本发明实施例提供一种基于薄层色谱法的黑豆鉴别方法，包括如下步骤：

供试品溶液制备：取本品粉末2g，加甲醇20ml，超声处理30分钟，滤过，滤液蒸干，残渣加甲醇1ml使溶解，作为供试品溶液；

药材对照溶液制备：另取黑豆对照药材2g，同法制成对照药材溶液；

纯品对照溶液制备：再取大豆苷对照品、大豆苷元对照品，加甲醇分别制成每1ml各含1mg的溶液，作为对照品溶液；

点样：照薄层色谱法(中国药典附录ⅵb)试验，吸取上述四种溶液各5μl，分别点于同一硅胶g薄层板上；

展开：预饱和处理，以甲苯-甲醇-甲酸(14：6：0.1)为展开剂，展开，取出，晾干后110℃加热10min。该步骤的预饱和处理包括：具体是薄层板点样后使用电热板分别在40℃(处理1)、60℃(处理2)、80℃(处理3)和105℃(处理4)加热1分钟，趁热放入充满常温展开剂蒸汽的展开缸中预饱和15min；

检视：置紫外光灯(254nm)下检视。供试品溶液色谱中，在与药材对照溶液色谱和纯品对照溶液色谱相应的位置上，显相同颜色的荧光斑点。

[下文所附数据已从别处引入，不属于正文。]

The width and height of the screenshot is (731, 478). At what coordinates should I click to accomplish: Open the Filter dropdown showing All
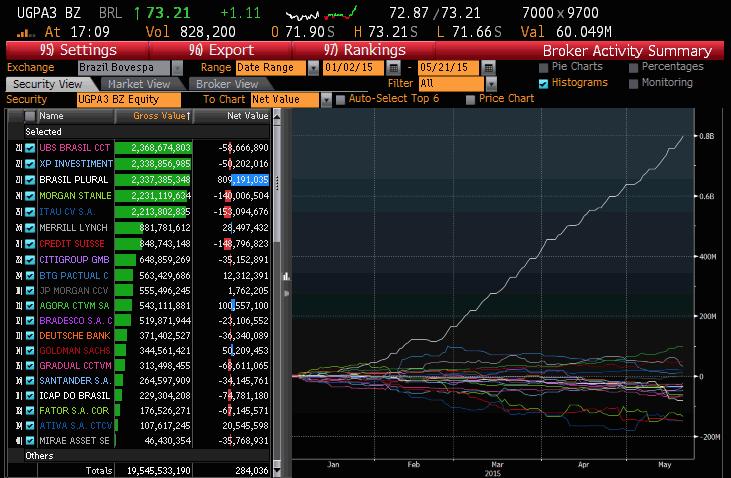click(480, 84)

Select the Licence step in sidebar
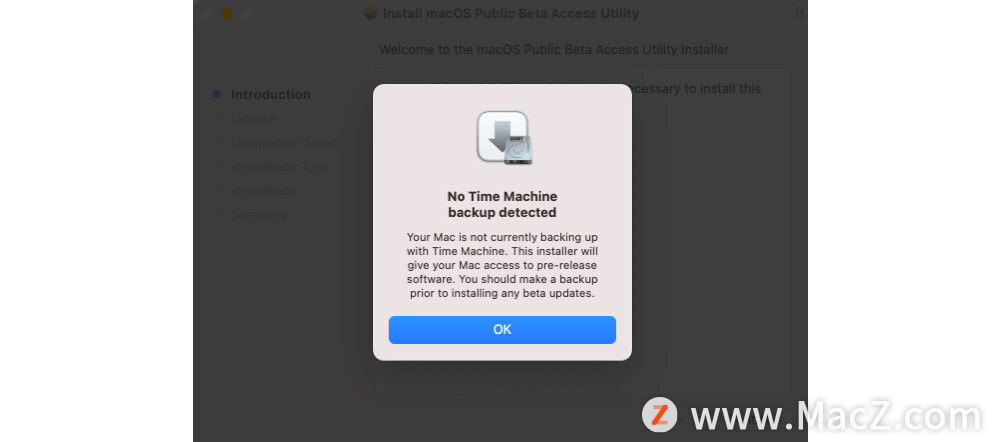point(254,119)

通过短暂加热薄层板，趁热预饱和，薄层板和展开缸内的温展开剂蒸汽因为产生了温度差而形成了对流传热，加速了展开剂蒸汽在展开缸里面的扩散，实现了充分预饱和；同时，薄层板经预饱和后，恢复到室温(如果不恢复到室温直接进行展开，会造成薄层板上的硅胶脱落，或者使展开剂沸腾，影响展开效果)，不影响展开剂在薄层板上的扩散。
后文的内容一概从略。